Question! What would happen is you retrained your model on the same corpus? Would you get the same vectors?

TODO: Theory on different parameters of Word2Vec that you can tune!

TODO: What are good vectors? What are bad vectors? How much training/data do we need?

In [37]:
#We will work with pretrained vectors/uploaded corpora(from gensim) for the rest of this section
import gensim.downloader as pretrained

In [38]:
#all corpora available
pretrained.info()['corpora'].keys()

dict_keys(['semeval-2016-2017-task3-subtaskBC', 'semeval-2016-2017-task3-subtaskA-unannotated', 'patent-2017', 'quora-duplicate-questions', 'wiki-english-20171001', 'text8', 'fake-news', '20-newsgroups', '__testing_matrix-synopsis', '__testing_multipart-matrix-synopsis'])

Raw data>
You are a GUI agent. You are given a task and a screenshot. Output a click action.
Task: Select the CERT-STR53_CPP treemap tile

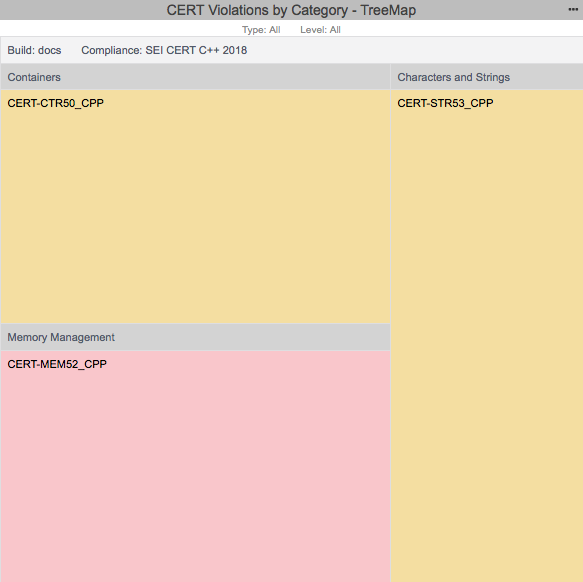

---

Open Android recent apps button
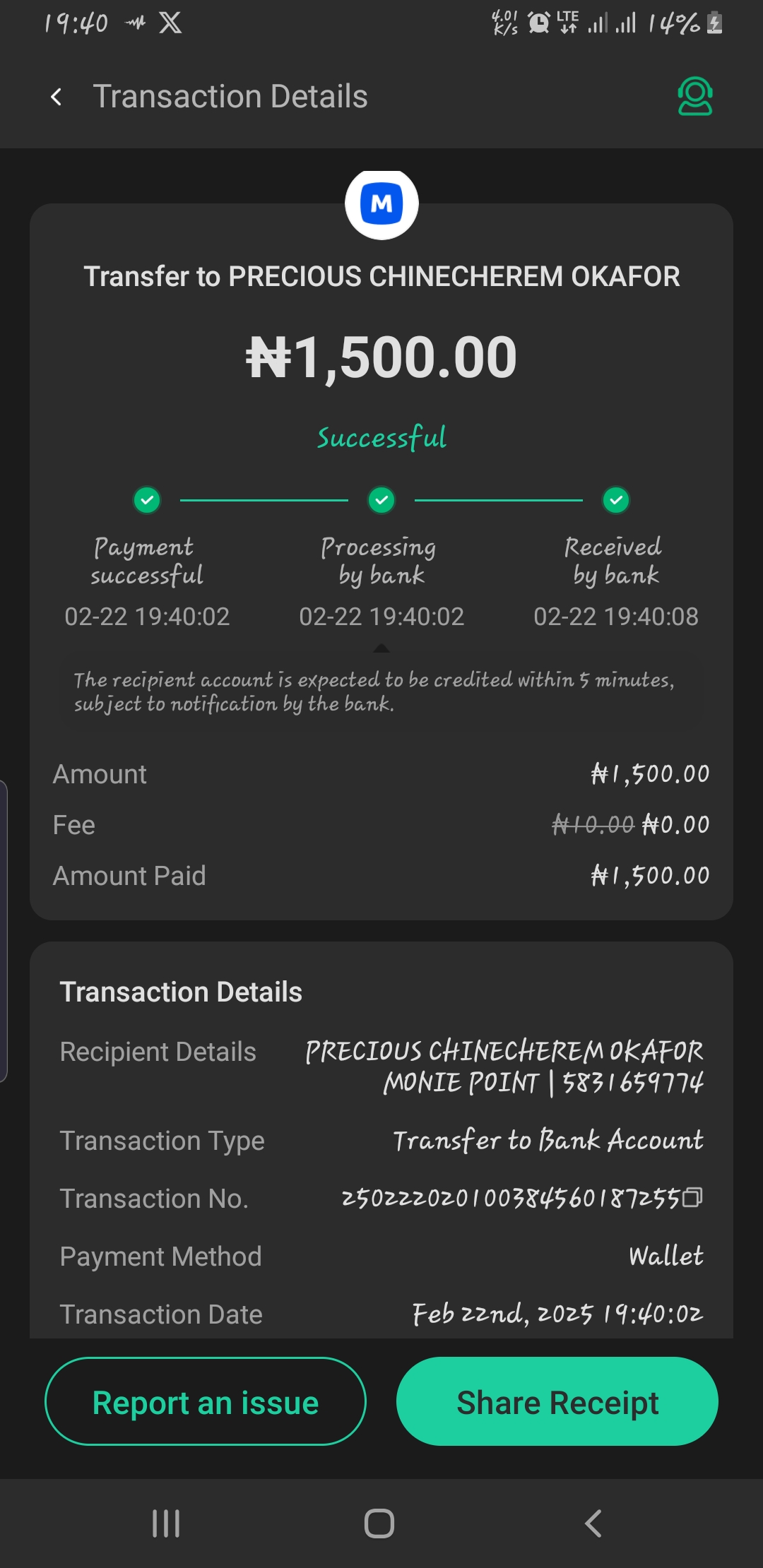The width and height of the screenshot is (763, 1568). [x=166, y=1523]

What this task involves> Write out the Word2Vec notebook excerpt word for word, everything from "Question! What would" down to "you can tune!". The records play no part in this exercise.

Full output>
Question! What would happen is you retrained your model on the same corpus? Would you get the same vectors?

TODO: Theory on different parameters of Word2Vec that you can tune!